I went to Europe for three weeks. I found a lady who lets me ride her horse. I want to go in a biplane. We are going to Gettysburg and other sights this summer. Last weekend I went to a wild animal sanctuary. I adopted a dalmatian puppy last year.
I realized what we remember in life are special moments. You add a lot of special moments together. Playing with my dalmatian makes me very happy. I spend very little time at the hospital. I did have my bowel twist on New Year's day and ended up in the ER and hospital for two days. I looked at and thought about my pictures of Europe, my pets, and my husband.
I realized worry is trying to control the future and you can't. You can only able to think of one thing at atime. My husband got me a lava lamp for xmas. When I can't sleep I play scrabble or concentrate on the lamp. I count the number of balls of wax. It keeps on changing.
I had surgery Dec. 21, 2015 for a pelvic cystic mass diagnosed using ultrasound and MRI. It was thought to be benign and the pathology report during surgery was benign. The cyst was carefully drained and removed through a 3" abdominal incision by a gyn-oncologist. The final surgical pathology report revealed an early invasive serous carcinoma in a mucinous cystadenoma. It was capsule intact, no tumor on ovarian surface. No malignant cells in ascites or peritoneal washings. I'm so thankful. I have been told I could do nothing beyond surgery and have an 80% chance it will not return or have 3 rounds of chemo to increase my odds to 95%. I am choosing 3 rounds of chemo and will be setting appts. tomorrow. It was not an easy decision, but reading these posts confirms an aggressive approach is best for me. I'm 69 and had a hysterectomy 30+ yrs, ago, with only 1 ovary remaining. Any thoughts or advice?

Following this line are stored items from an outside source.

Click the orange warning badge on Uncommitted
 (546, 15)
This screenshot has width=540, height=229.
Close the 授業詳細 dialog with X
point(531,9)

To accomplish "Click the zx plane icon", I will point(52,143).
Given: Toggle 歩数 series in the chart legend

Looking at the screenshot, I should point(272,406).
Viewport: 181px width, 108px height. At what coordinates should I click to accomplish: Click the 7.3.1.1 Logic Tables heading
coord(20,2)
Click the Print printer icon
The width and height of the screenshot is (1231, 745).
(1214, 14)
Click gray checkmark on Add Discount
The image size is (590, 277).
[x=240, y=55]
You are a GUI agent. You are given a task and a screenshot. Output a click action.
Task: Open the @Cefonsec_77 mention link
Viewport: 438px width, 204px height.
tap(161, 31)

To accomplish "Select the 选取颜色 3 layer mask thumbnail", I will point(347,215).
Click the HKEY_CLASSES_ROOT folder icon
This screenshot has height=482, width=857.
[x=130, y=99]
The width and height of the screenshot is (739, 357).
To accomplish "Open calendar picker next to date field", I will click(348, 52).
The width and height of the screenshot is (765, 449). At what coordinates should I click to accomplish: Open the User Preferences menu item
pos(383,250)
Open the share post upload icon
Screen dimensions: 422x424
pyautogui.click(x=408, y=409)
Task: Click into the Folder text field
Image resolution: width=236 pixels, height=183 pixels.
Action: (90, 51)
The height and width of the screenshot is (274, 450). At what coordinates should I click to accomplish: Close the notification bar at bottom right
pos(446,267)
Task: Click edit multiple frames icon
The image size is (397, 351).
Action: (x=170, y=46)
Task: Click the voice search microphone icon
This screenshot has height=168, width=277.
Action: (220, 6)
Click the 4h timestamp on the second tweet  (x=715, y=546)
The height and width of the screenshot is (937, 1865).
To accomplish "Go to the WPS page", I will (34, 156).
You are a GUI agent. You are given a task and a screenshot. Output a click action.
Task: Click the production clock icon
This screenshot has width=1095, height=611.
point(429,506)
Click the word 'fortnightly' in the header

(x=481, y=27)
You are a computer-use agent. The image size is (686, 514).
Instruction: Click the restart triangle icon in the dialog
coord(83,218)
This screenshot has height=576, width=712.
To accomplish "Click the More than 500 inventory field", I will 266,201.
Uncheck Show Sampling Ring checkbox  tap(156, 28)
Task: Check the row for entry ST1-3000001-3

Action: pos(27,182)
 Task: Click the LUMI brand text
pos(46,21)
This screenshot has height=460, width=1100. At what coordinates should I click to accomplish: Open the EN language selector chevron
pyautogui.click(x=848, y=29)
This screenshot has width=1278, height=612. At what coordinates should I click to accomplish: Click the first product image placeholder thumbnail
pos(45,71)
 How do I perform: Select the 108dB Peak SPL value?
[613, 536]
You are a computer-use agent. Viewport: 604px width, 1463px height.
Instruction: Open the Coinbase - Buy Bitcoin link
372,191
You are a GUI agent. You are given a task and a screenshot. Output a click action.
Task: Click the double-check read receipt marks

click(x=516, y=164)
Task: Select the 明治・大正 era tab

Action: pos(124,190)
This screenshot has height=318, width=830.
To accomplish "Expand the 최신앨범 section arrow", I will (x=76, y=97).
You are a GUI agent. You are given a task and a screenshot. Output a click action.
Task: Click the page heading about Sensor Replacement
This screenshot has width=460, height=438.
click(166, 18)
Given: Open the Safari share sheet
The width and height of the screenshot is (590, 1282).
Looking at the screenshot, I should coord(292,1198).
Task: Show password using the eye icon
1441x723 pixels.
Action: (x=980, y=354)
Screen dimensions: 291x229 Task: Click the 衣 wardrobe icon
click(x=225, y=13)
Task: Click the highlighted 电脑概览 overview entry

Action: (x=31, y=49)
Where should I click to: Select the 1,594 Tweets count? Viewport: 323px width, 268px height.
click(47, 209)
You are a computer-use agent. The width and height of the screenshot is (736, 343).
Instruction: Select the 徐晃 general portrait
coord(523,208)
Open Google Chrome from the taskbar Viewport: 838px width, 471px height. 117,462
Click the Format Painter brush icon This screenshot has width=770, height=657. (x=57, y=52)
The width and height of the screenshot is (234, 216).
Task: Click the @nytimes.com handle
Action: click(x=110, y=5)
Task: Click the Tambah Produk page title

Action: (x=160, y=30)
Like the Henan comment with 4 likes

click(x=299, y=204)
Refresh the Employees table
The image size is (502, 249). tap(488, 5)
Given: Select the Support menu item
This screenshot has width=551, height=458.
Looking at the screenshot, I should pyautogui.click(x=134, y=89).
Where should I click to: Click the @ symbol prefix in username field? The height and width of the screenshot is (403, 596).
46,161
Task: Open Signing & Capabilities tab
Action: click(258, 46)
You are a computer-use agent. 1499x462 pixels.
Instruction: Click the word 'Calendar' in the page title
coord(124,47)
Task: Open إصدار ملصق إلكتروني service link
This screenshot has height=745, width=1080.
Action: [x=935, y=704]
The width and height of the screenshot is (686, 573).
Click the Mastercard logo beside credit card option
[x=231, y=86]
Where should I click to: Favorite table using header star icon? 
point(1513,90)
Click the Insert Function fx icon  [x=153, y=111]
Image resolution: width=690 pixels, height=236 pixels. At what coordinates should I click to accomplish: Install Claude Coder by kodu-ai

Sorry about a baby. You have time for a second opinion but if you like your doctor and all there is no need for one. Understand that when she has all her female organs out she can still get cancer in the other organs in the future. Some people think once you take the ovaries, tubes, and uterus out and there is no cancer anywhere else that is it. Unfortunately it is not. They may even talk about more chemo to be safe. She could have a very long remission. This is considered a chronic cancer. Each case is different. There is no reason she might beat all the odds. I have known women who had the surger and some chemo and that was it.
You have time. But if you like the surgeon and all it is fine to go with him or her. My first surgeon was an *** so I wished I had gotten a second opinion. Also the chemo facilities were substandard. I changed mid chemo. My cancer was so advanced I thought there was no time. There is always time before a major surgery. I am sorry about the pregnancy. Just understand that when she has all her female organs out that does not mean she can't get Ovarian cancer anywhere else. It can still spread to other organs at anytime. Hopefully it won't but it can. Ovarian Cancer is considered a chronic disease.
The surgery sounds right to me with her history. I am a believer in second opinions. If you want another baby there are Gyn/oncologists who specialize in fertility. Most gyn/oncologists do not care about fertility it is about saving the patient only. I am not sure a MRI will show more. When you have cancer they do not do MRIs but ct scans with contrast. If it is ovarian cancer there is no playing around it is very rare but it is the second leading cause of death over all in women after heart attacks. Make sure they are also doing debulking surgery that is very important. This cancer spreads even after all the female organs are removed. I had all my organs removed in 2013 and it has been in my liver, diaphragm, bowels, spleen, and my lymph system. This is a cancer you can live with along time if they get it on time. If they get it late like with me you are on chemo all the time for the rest of your life. She had more than a two year remission which is very good for her.